The unmanned spacecraft, shaped like a pod and weighing some 585 kilogrammes (1,300 pounds) at launch, will land on the moon on February 13, 2019 if all goes according to plan, organisers SpaceIL told a news conference in Yehud, central Israel.
The vessel will be launched via a rocket from American entrepreneur Elon Musk’s SpaceX firm and its mission will include research on the moon’s magnetic field.
Its first task, however, will be to plant an Israeli flag on the moon, organisers said. The project began as part of the Google Lunar XPrize, which in 2010 offered $30 million (25 million euros) in awards to encourage scientists and entrepreneurs to come up with relatively low-cost moon missions.

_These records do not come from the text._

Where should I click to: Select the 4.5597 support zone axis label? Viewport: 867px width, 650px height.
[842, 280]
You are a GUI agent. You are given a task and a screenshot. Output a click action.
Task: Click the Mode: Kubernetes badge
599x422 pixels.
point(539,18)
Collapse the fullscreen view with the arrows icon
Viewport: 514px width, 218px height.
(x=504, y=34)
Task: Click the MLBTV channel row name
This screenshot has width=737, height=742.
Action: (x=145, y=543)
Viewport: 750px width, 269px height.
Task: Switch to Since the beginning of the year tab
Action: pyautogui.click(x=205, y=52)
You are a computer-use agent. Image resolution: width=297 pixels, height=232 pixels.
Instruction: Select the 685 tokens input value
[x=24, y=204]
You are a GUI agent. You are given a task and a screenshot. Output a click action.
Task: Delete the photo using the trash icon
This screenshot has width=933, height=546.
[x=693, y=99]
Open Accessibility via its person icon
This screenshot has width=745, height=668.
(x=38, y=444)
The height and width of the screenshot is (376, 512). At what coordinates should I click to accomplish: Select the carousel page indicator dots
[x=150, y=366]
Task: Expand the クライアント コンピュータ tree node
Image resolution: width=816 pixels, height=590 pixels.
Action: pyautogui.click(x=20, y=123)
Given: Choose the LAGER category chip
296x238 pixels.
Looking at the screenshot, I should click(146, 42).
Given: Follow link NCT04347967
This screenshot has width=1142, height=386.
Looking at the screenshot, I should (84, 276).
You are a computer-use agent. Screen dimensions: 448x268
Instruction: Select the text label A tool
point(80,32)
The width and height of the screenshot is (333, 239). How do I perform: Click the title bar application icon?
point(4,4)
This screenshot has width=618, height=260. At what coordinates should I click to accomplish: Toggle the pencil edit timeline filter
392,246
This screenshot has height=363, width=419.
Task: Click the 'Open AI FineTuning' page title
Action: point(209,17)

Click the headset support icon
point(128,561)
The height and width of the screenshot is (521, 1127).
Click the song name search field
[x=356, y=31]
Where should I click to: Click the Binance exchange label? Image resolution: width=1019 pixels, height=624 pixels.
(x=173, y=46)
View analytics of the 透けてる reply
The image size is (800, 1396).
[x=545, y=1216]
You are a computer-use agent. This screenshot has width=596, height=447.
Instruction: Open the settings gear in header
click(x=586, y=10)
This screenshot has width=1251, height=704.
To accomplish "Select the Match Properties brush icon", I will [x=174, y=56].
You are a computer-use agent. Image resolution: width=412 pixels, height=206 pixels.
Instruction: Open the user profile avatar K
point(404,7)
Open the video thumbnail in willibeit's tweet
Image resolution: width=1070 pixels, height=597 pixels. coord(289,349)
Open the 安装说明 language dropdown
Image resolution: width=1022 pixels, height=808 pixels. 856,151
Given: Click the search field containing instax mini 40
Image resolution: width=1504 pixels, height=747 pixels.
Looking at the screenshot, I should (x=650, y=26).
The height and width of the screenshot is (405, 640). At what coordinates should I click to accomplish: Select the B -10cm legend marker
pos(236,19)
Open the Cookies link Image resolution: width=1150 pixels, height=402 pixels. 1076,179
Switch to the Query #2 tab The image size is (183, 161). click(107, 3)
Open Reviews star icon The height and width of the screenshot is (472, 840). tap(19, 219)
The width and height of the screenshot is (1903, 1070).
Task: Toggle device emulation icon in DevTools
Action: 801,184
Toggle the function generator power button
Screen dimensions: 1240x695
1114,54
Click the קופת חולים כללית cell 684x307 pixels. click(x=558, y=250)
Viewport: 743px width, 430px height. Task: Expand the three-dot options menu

Three young Israeli scientists, Yariv Bash, Kfir Damari and Yonatan Winetraub, decided to join the fray. “We met in a pub and started to discuss what it meant,” Damari recalled. The trio formed SpaceIL and partnered with state-owned Israel Aerospace Industries, envisioning a very small craft they believed could land on the moon by 2013.
“As we went deeper into the project and the more people joined, we understood its complexity,” Damari said. Although the Google prize expired in March without a winner having reached the moon, Israel’s team pledged to push forward.
A key figure to hop on board the project was Morris Kahn, a South African-born Israeli billionaire, who heard SpaceIL present their project. “I thought this was a great idea,” he said, “and I asked them — ‘do you have any money?'”
“They hadn’t really thought about the financial side,” Kahn said, relaying how he gave them an initial grant of $100,000, with his support growing with the project to largely cover the $95 million project.
To Kahn, for Israel to have a stake on the moon alongside the three global powers already there — the United States, Russia and China — would be “a tremendous achievement” that “will give us a sense of pride we really need”.